» **RECORDS SHOWN**
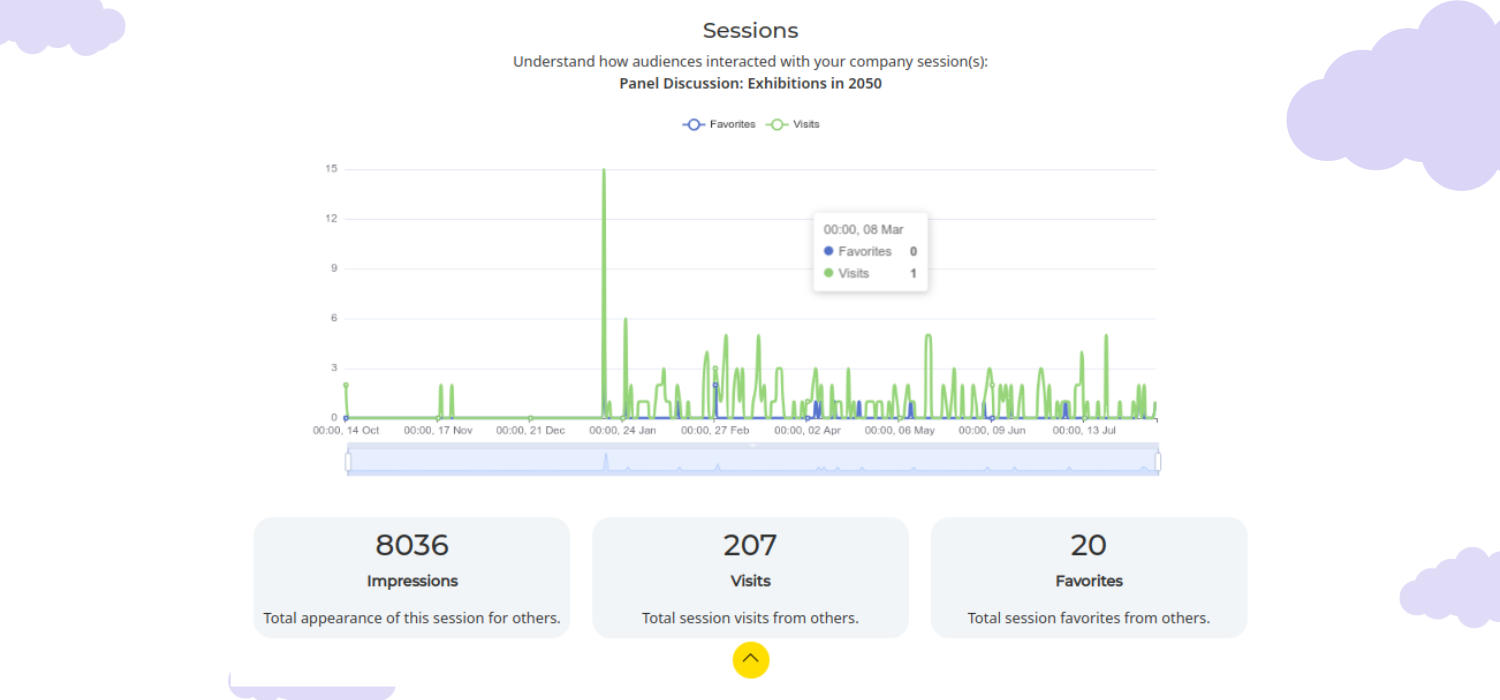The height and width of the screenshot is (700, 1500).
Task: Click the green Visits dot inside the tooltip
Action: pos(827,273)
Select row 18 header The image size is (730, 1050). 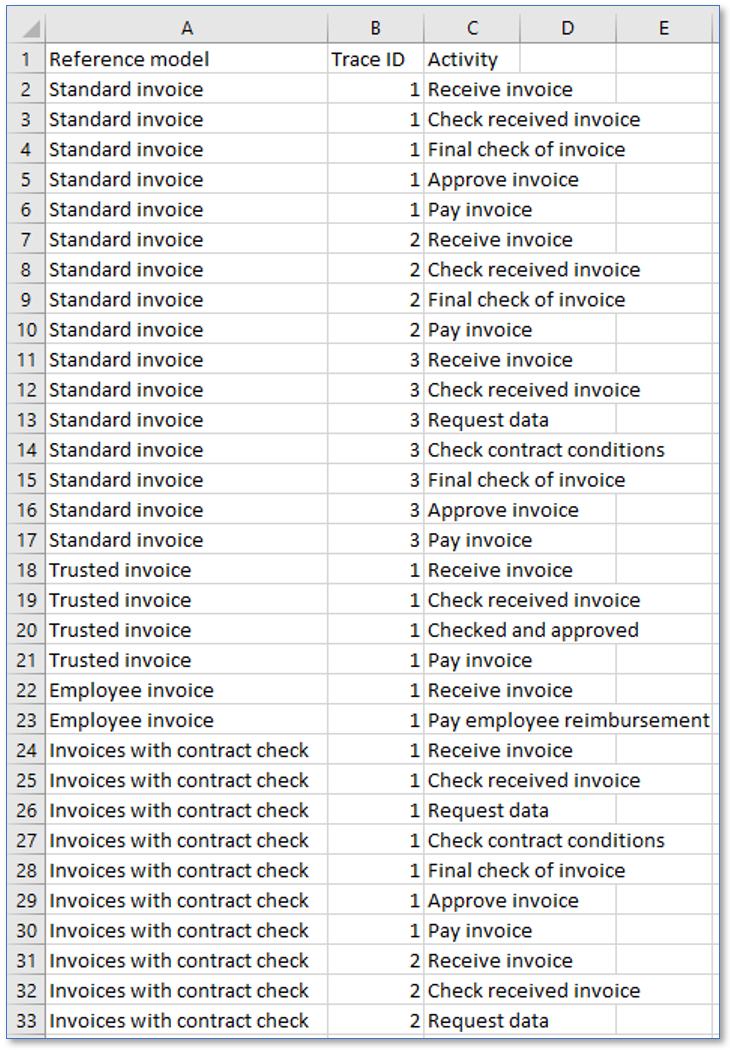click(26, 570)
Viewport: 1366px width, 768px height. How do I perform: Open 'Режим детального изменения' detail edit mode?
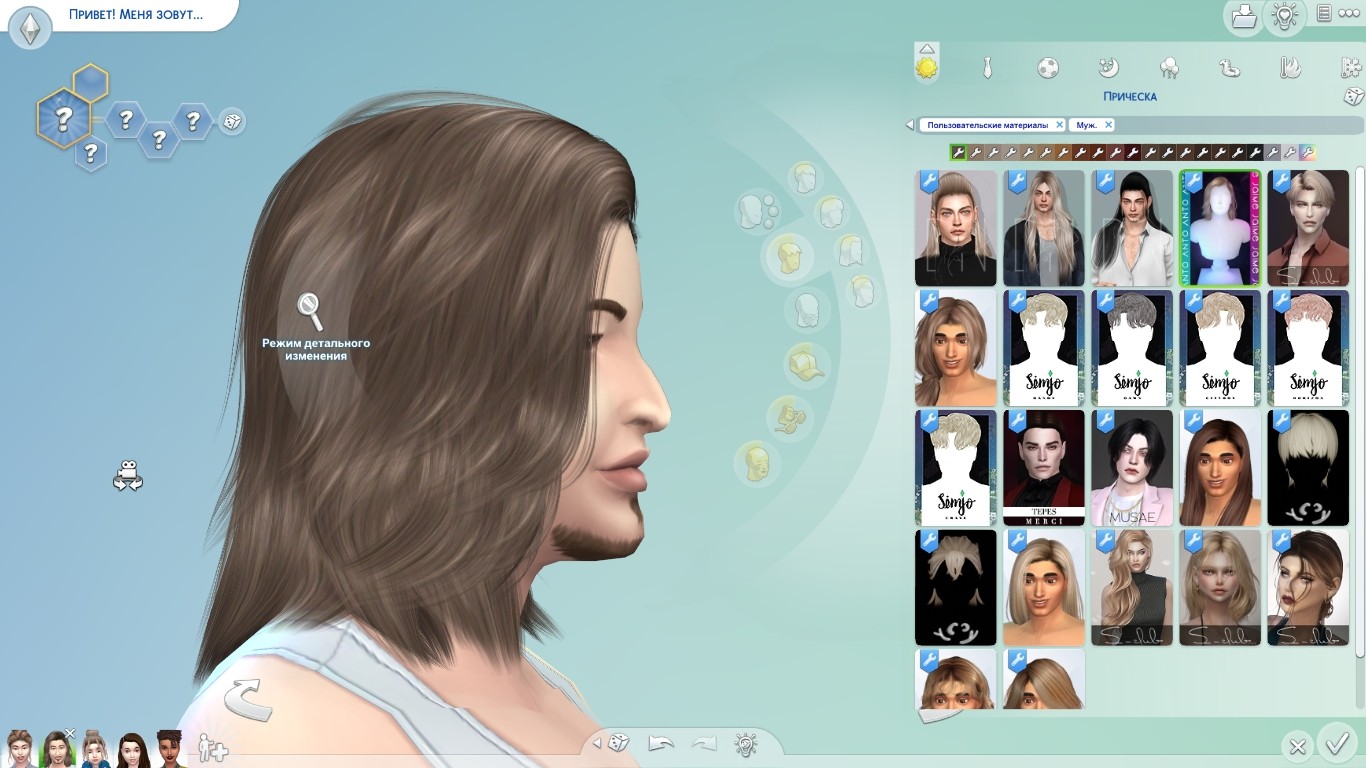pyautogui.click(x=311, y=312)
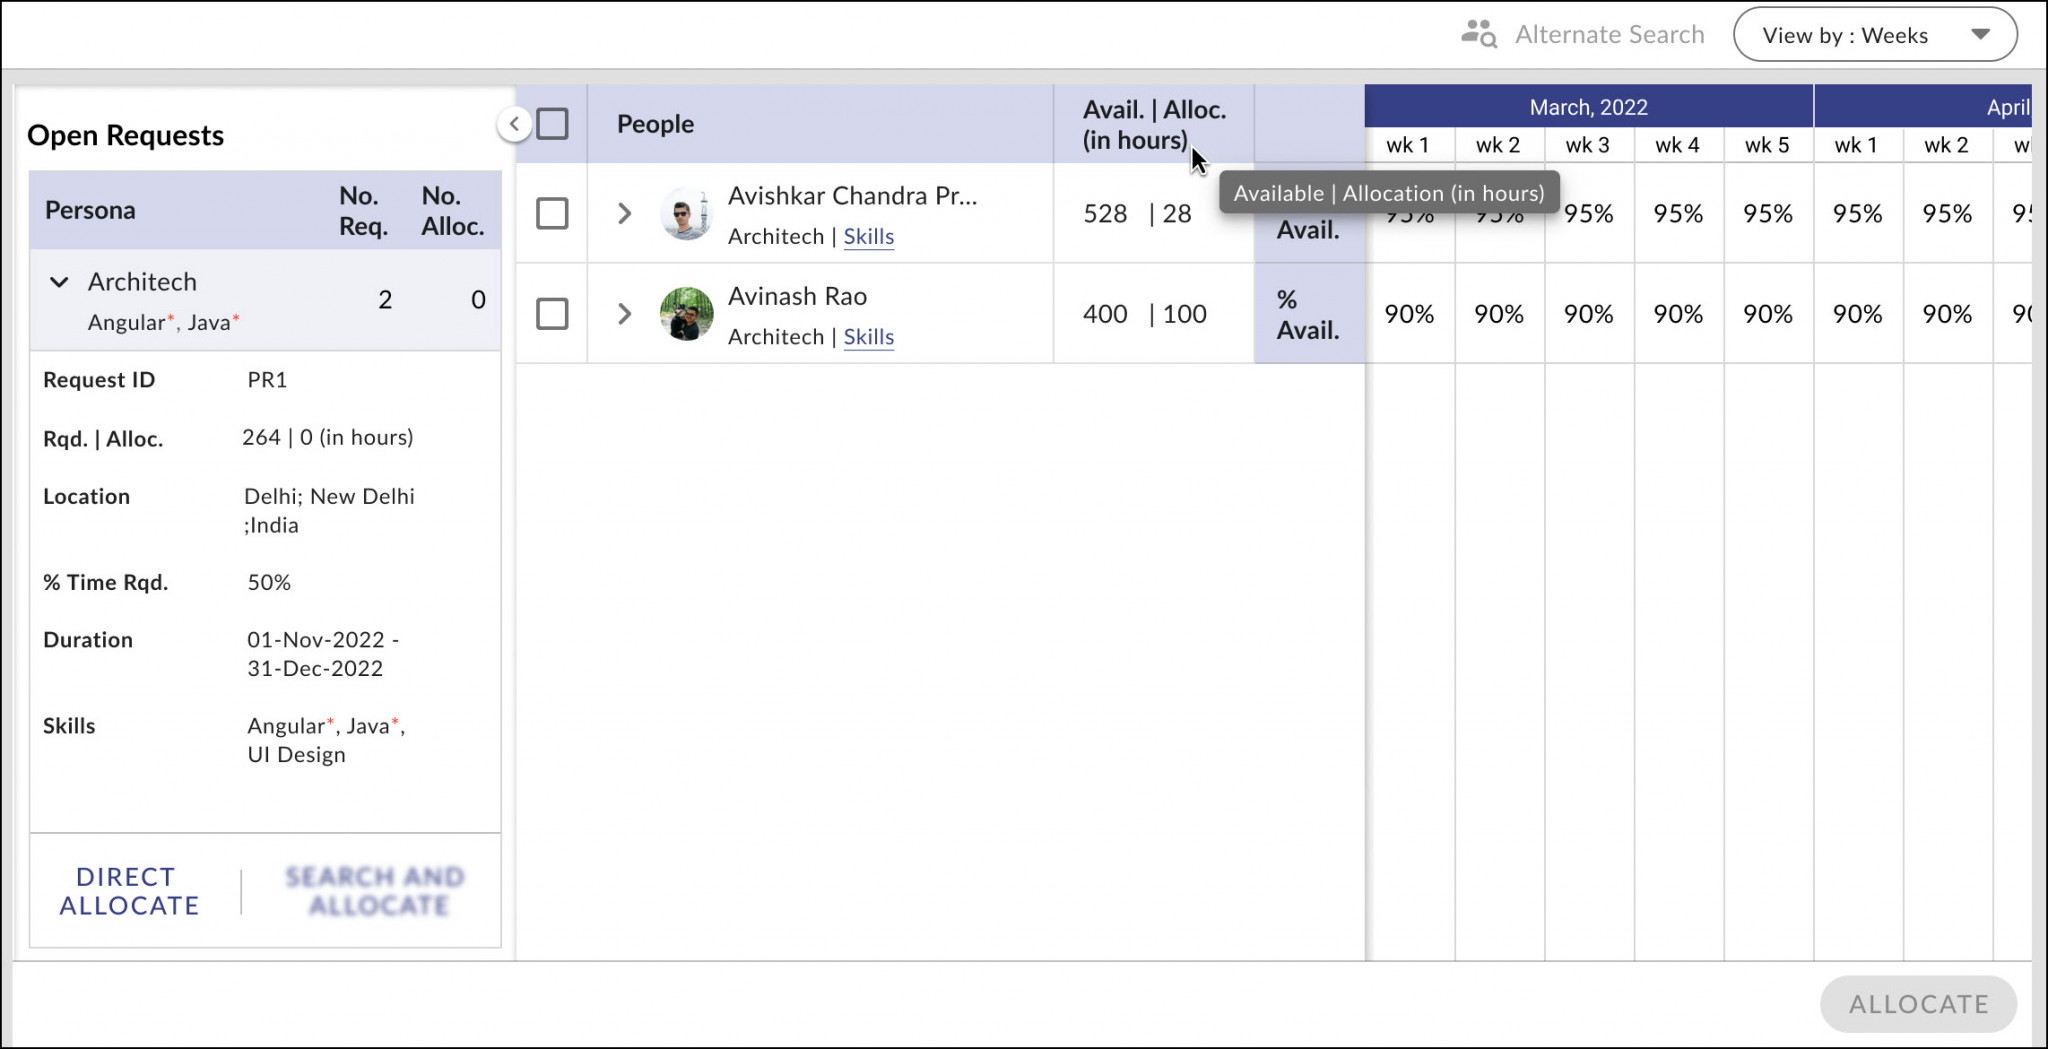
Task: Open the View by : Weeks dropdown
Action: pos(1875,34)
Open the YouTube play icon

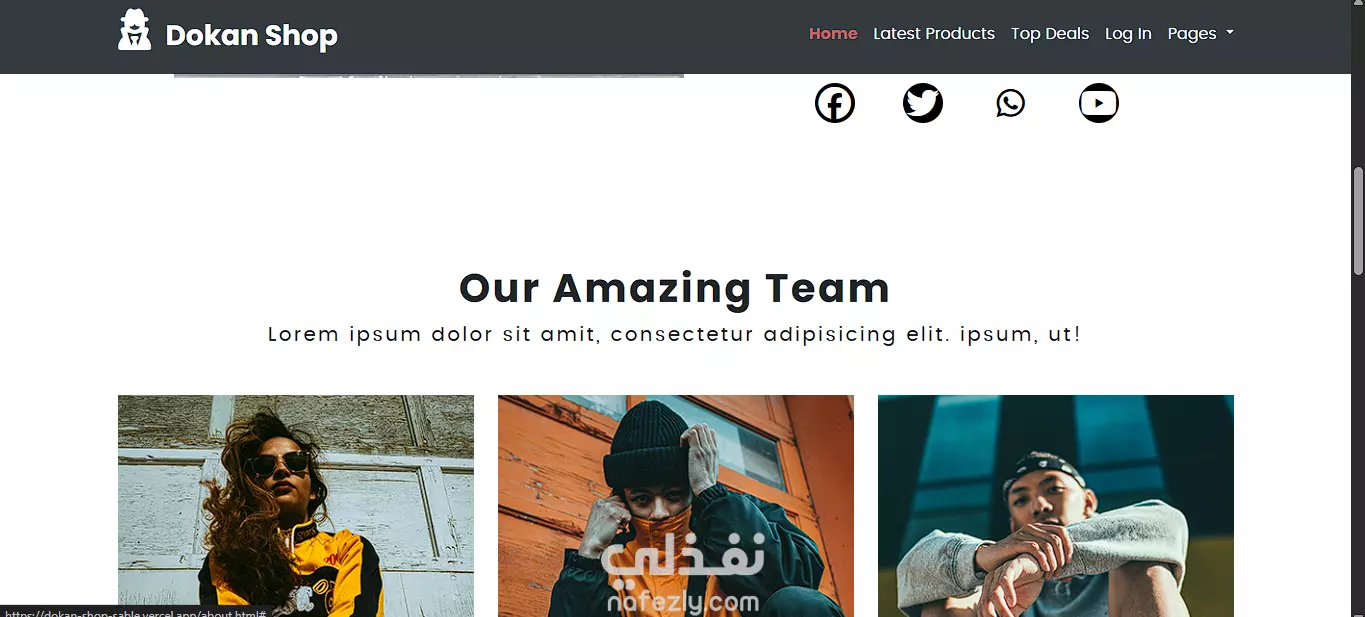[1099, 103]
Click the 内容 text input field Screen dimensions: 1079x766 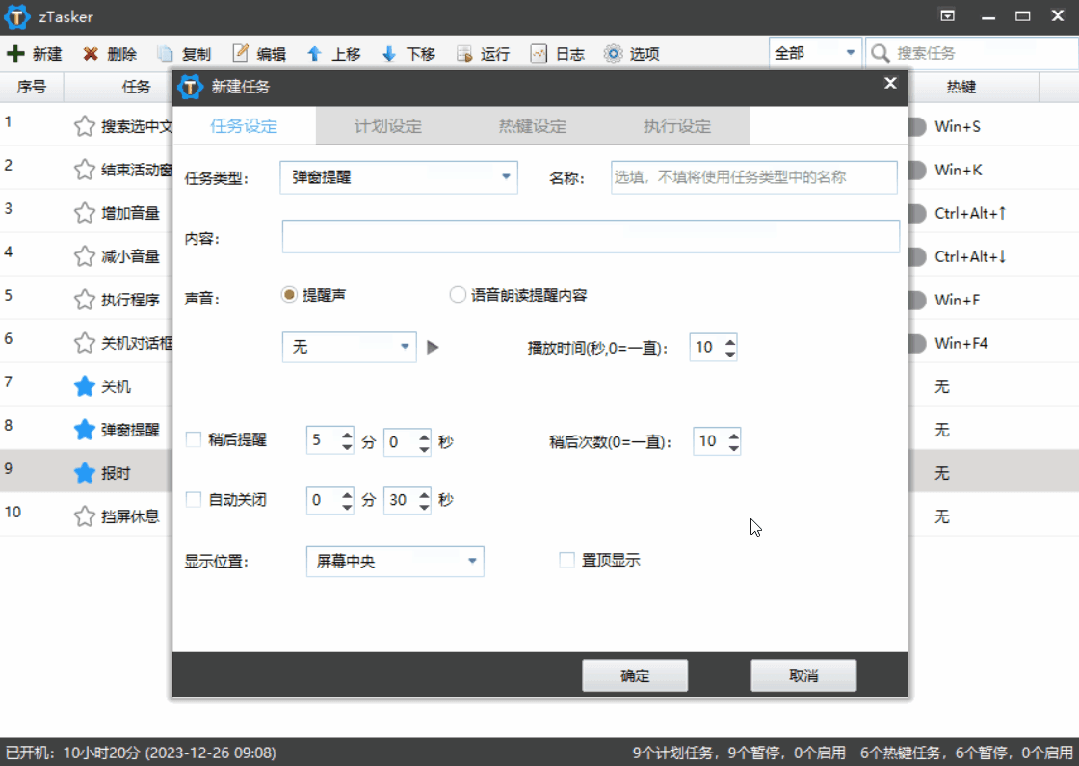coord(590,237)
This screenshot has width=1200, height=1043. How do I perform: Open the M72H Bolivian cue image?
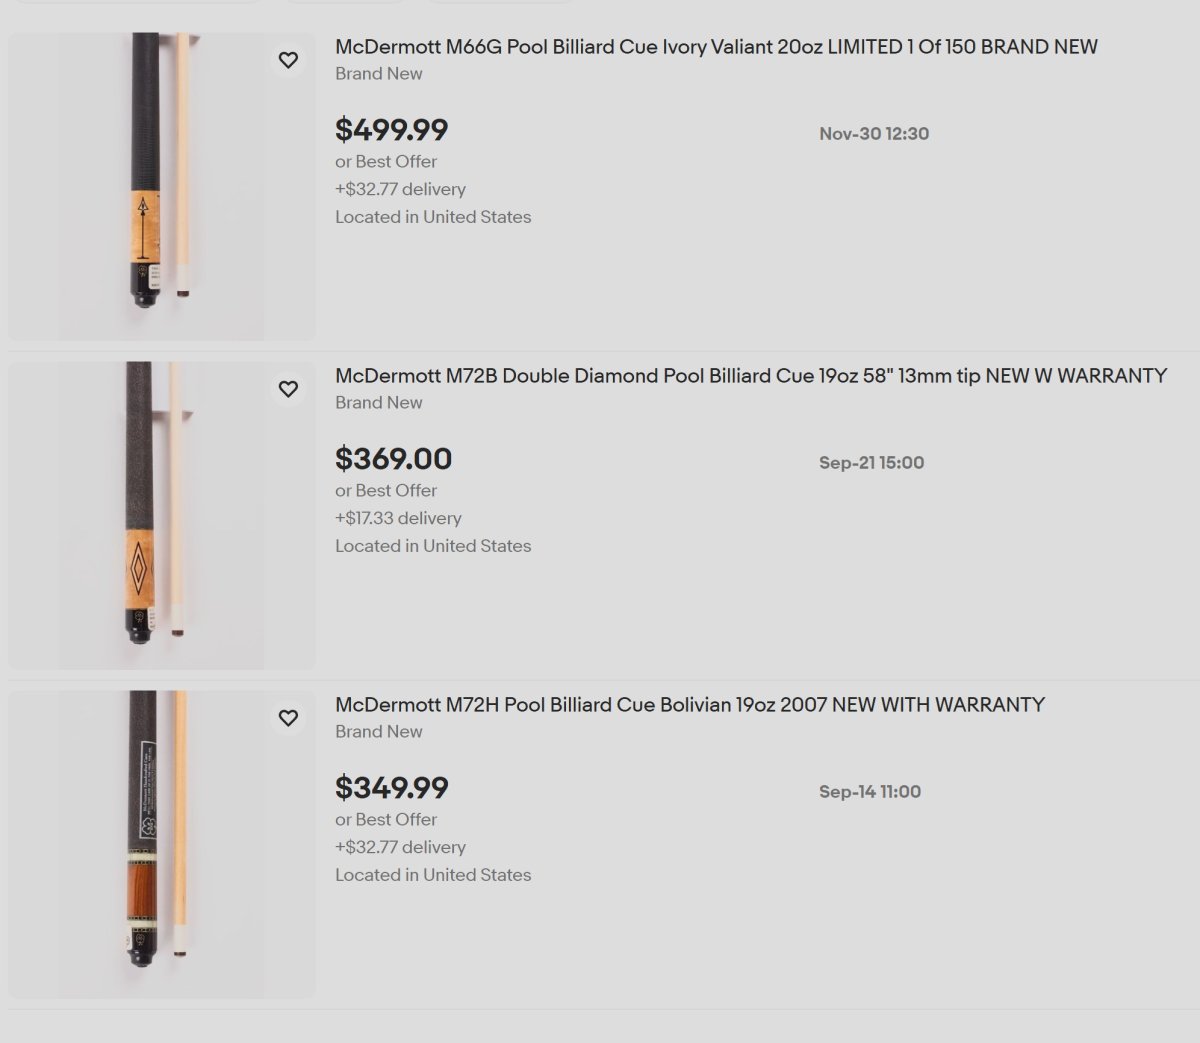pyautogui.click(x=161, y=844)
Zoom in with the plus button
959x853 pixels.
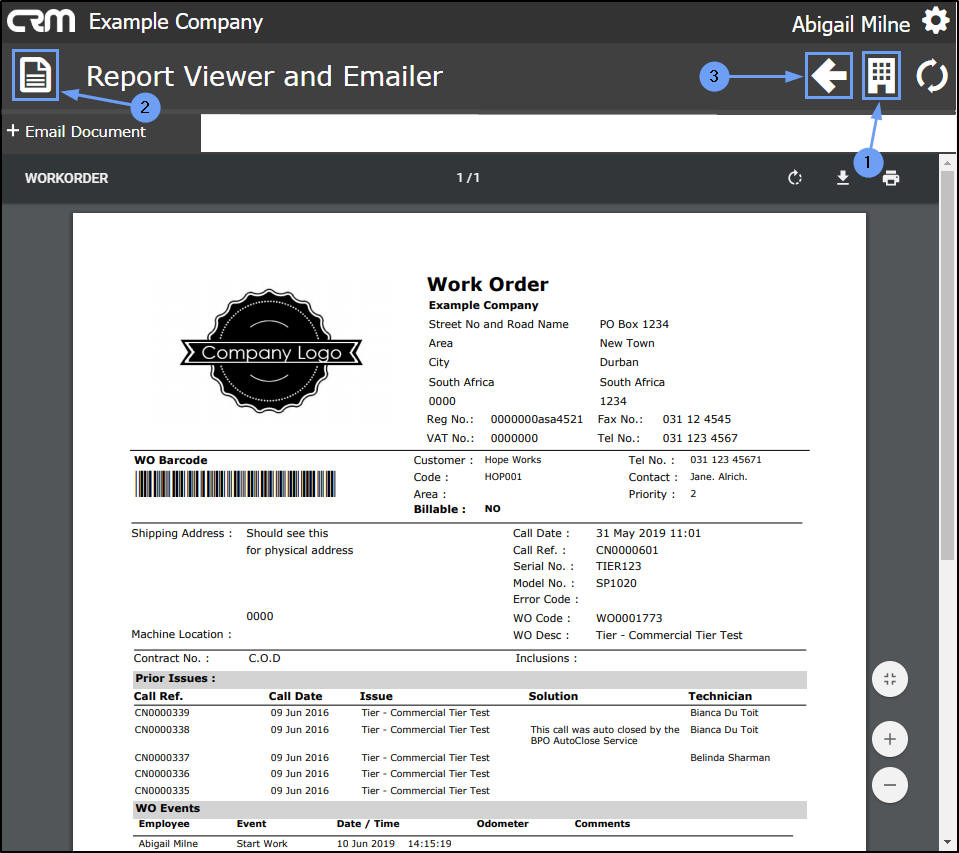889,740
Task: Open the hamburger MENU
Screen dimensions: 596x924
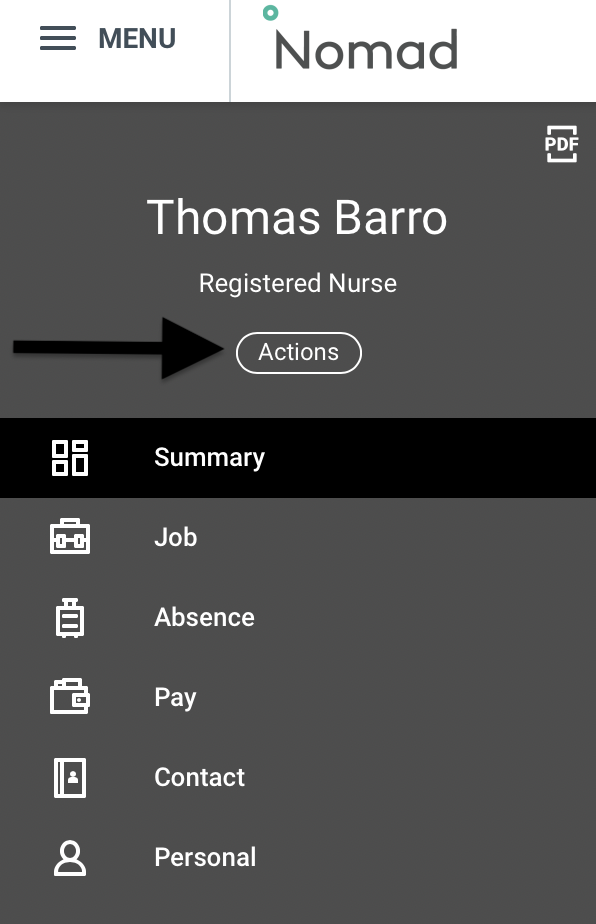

» **INSTRUCTION**
Find each line in the data above that contains the word "Open" with the same capitalization, and copy those lines.

» **WRITTEN SOLUTION**
Viewport: 1366px width, 768px height. How do I perform: Open 'Режим детального изменения' detail edit mode?
Task: Open the View by : Weeks dropdown
Open the YouTube play icon
This screenshot has width=1200, height=1043. How do I perform: Open the M72H Bolivian cue image?
Task: Open the hamburger MENU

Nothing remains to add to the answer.